Suicide Blonde

Tuesday, April 01, 2008

Thing One and Thing Two

For those of you not totally sick of hearing me talk about my boyfriendic (or boyfriendal) situation, I have some news.

But before I go into my news item, I have to say that I find I enjoy reading blogs much more than posting them and to my great dismay (but also relief) I find that there truly are Masters of Blogging out there, so many of them. They are incredible and it just amazes me that so many people

1) Have much more interesting and profound things to post
2) Express their feelings, activities and what-have-you like 300 times better than I do
3) Understand things a whole lot better than I do
4) Post great pictures and diagrams (FN is the best for diagrams. Also for lengthy but totally necessary explanations)
5) Have cuter cats than I do
6) Are just better bloggers

No feelings of inadequacy here, just giving some credit where it's due. And also explaining my lack of posts since I spend far too much time reading other blogs and it leaves me very little time for writing. No criminal activity, right?
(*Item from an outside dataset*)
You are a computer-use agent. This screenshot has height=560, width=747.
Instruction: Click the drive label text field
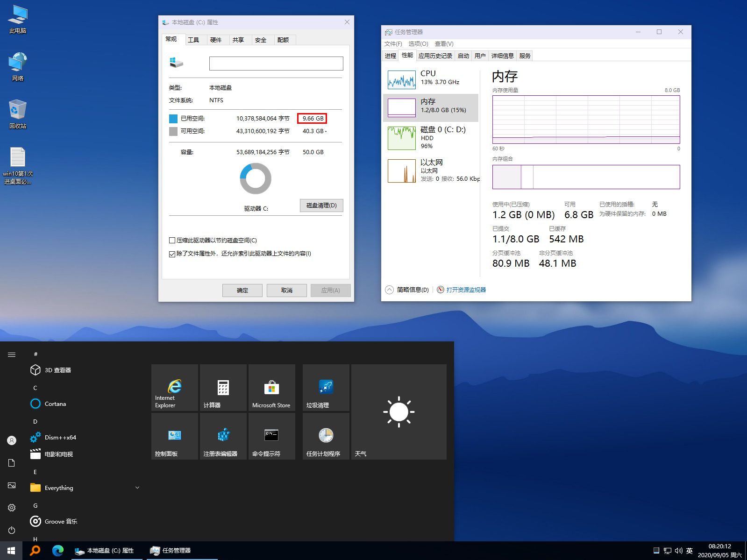276,64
Anyhoo, BF1 is still playing his cute little game of calling me and insinuating that he is interested, even though he doesn't actually say so in so many words. He is still living with his girlfriend but bizarrely calls me or emails me every day. I patiently go along with his little game and in my mind I'm like "Whatever."

BF2, who had been lost (read: not calling) for three weeks, finally broke down and called me on Friday night. As many of you know, Friday night is Happy Hour night for me. Or Content Hour night for us old-timers for whom "Happy" may be way too much and risky to our health and wellbeing. Yes, people, he called me and was all pathetic and stuff, saying he missed me and did not want to lose me, etc. I am sure you're glad I'm sparing you all the details of this fascinating conversation. But for the hell of it, let me quote you some juicy parts:

BF2: Is my toothbrush still on your sink?

Me: (Stupidly) Yes.

BF2: I miss you and I don't want to lose you.

Me: I thought you had already lost me. It's been 3 weeks since I last saw you.

BF2: I'm sorry. (I have observed that BF's say this phrase when they have nothing else more intellectual or to-the-point).

Me: Have you been drinking?

BF2: Yes, I have.

At least he's honest about most things. And I am a sucker for apologetic guys who have been drinking and are all, well, "sorry."

So I told him we would talk about it the next day. The next day we sat outside on my porch and had a short but productive discussion which consisted of me telling him that the next time he bales out after a fight that I will never, so help me God, answer his calls and needless to say his toothbrush would be a goner. It also consisted of him nodding his head and looking sheepish. It worked, I gotta tell you.

Do any of you remember my post bemoaning the fact that men are incomprehensible and that they lack genetic material, etc? Well, I would have to say that I am also incomprehensible to myself, seeing as how he made me so mad but at the same time he is just irresistible with his little boy way of saying sorry and being so cute and sweet and stuff... I know, I'm pathetic too.

I have just one favor to ask you. Keep the comments civil.